Think that there are many chemical products that is used in different kind of works. That can suit the vehical detailing great too. But be carefull to use these on just the material you have taking it from outside of the vehical detailing. As the vehical detailing products takes in what other materials on the vehicals this can be overspayed on and not destroying those materials. That the outside cleaning product don`t need to be cared for. For an example that the fabric rinse product is great on the carpets but could be staining plastic trim badly. This is just made up to an example where you have plastic trim very close to most fabric.

Awesome that you have find something that works for you. I thought of useing a waterless wash which usually is on the acidic ph level. Wondering which ph level the McKees N-914 rinseless wash has? Think it`s a blend of solvents and the water softening chemicals. Where the water softening properties is usually acidic. So it`s much of how much of the water softening chemicals it`s in it. And if it`s enough to desolve or release the dirt you want to clean off.

Thanks for shareing the article about the ph levels and will be reading it with intrest.

/ Tony
 
Well that is the long explanation of what I`m trying to learn here.

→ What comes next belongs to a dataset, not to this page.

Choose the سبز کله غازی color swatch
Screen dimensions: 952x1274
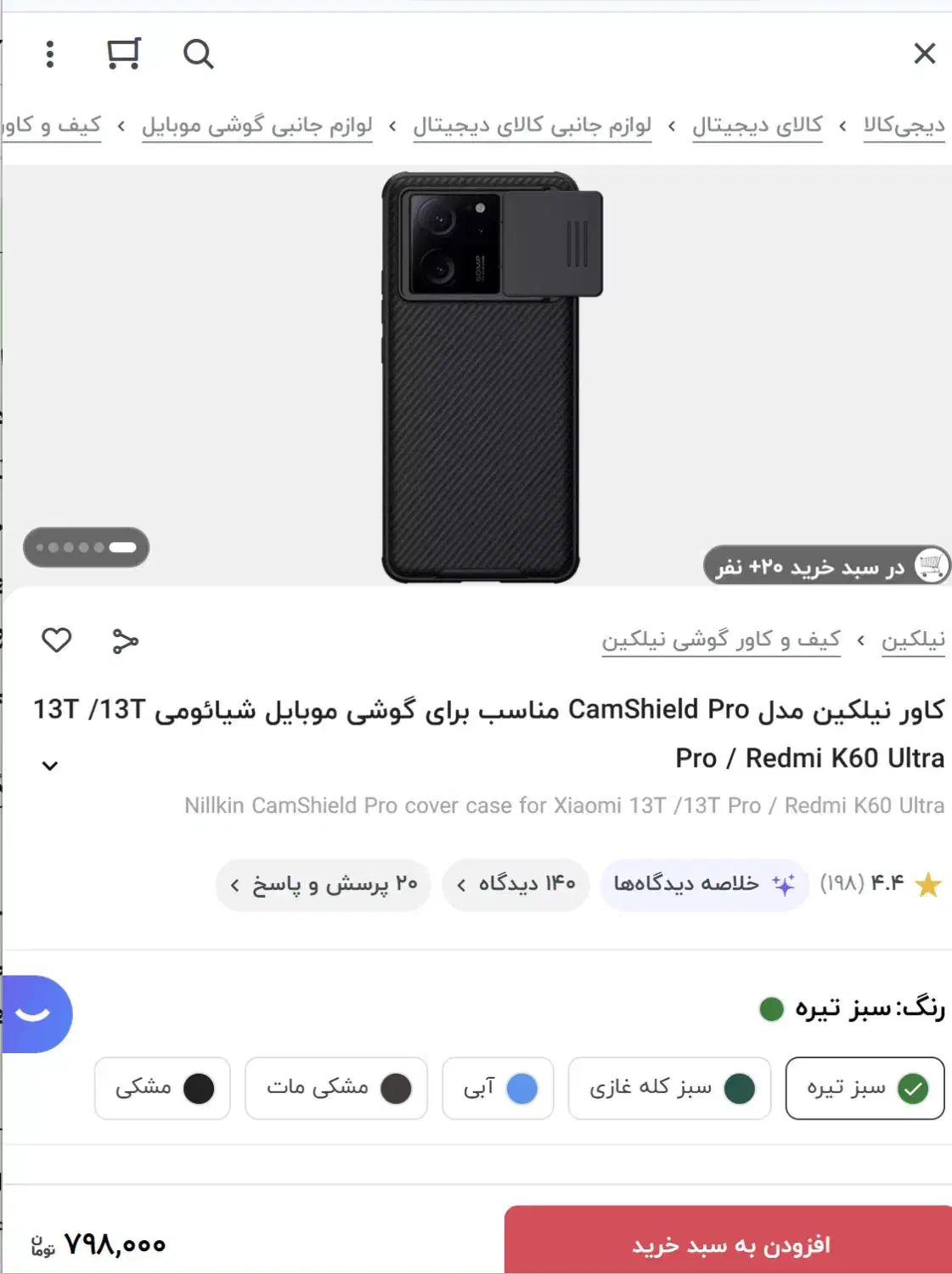click(669, 1088)
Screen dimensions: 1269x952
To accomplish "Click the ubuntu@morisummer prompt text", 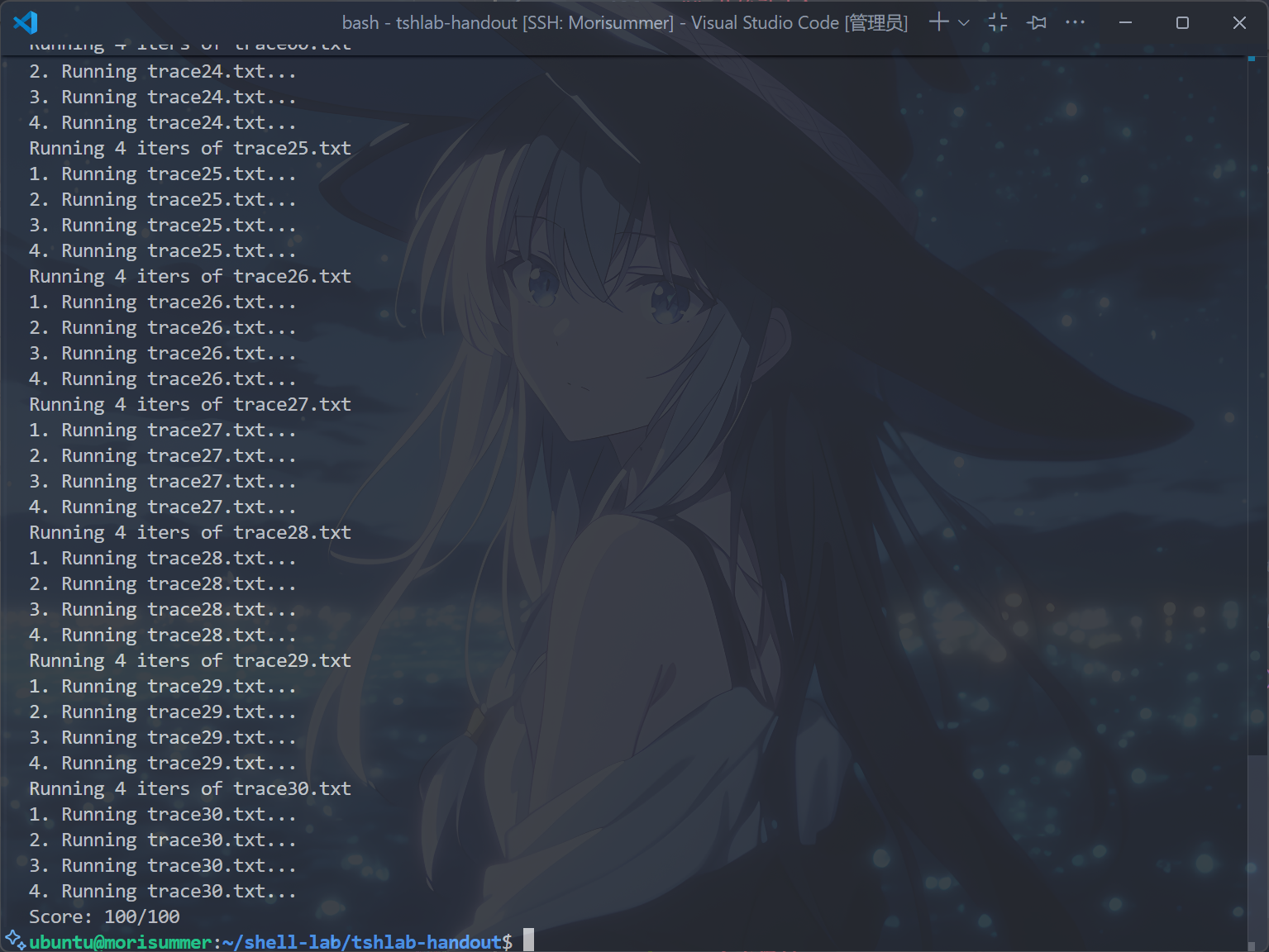I will tap(121, 942).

Thank you.

Basically yeah, I am trying to figure out what works for specific types of soil, what is safe, and most importantly... WHY it works or doesn`t work. Want to work smarter not harder. Guess I`m just trying to understand the science behind all of it.
 
I don`t think you can come to the conclusions on what works best on what by simply looking at the pH levels of the cleaner. Surely the combination of what chemical solvents, detergents, surfactants and such has to be more important than just the pH level.
 
Accumulator, not wanting to make the mistake of the "assume", so I`ll ask if your hot version of vinegar is the 20% variety? If so, I am surprised at your disappointment. I have found it to be an extremely effective contact killer on weeds, grasses, and if not careful, unintended plants. Some tougher weeds and bermuda grass (tougher than most weeds - some call it a weed) will require follow up sprays since it is not a systemic. I still prefer this additional step to more toxic chemicals. If you aren`t completely out on it as a solution to your weed problems, try adding a drop of two of dishwashing soap (sticker) and an oz of orange oil (di-limonene).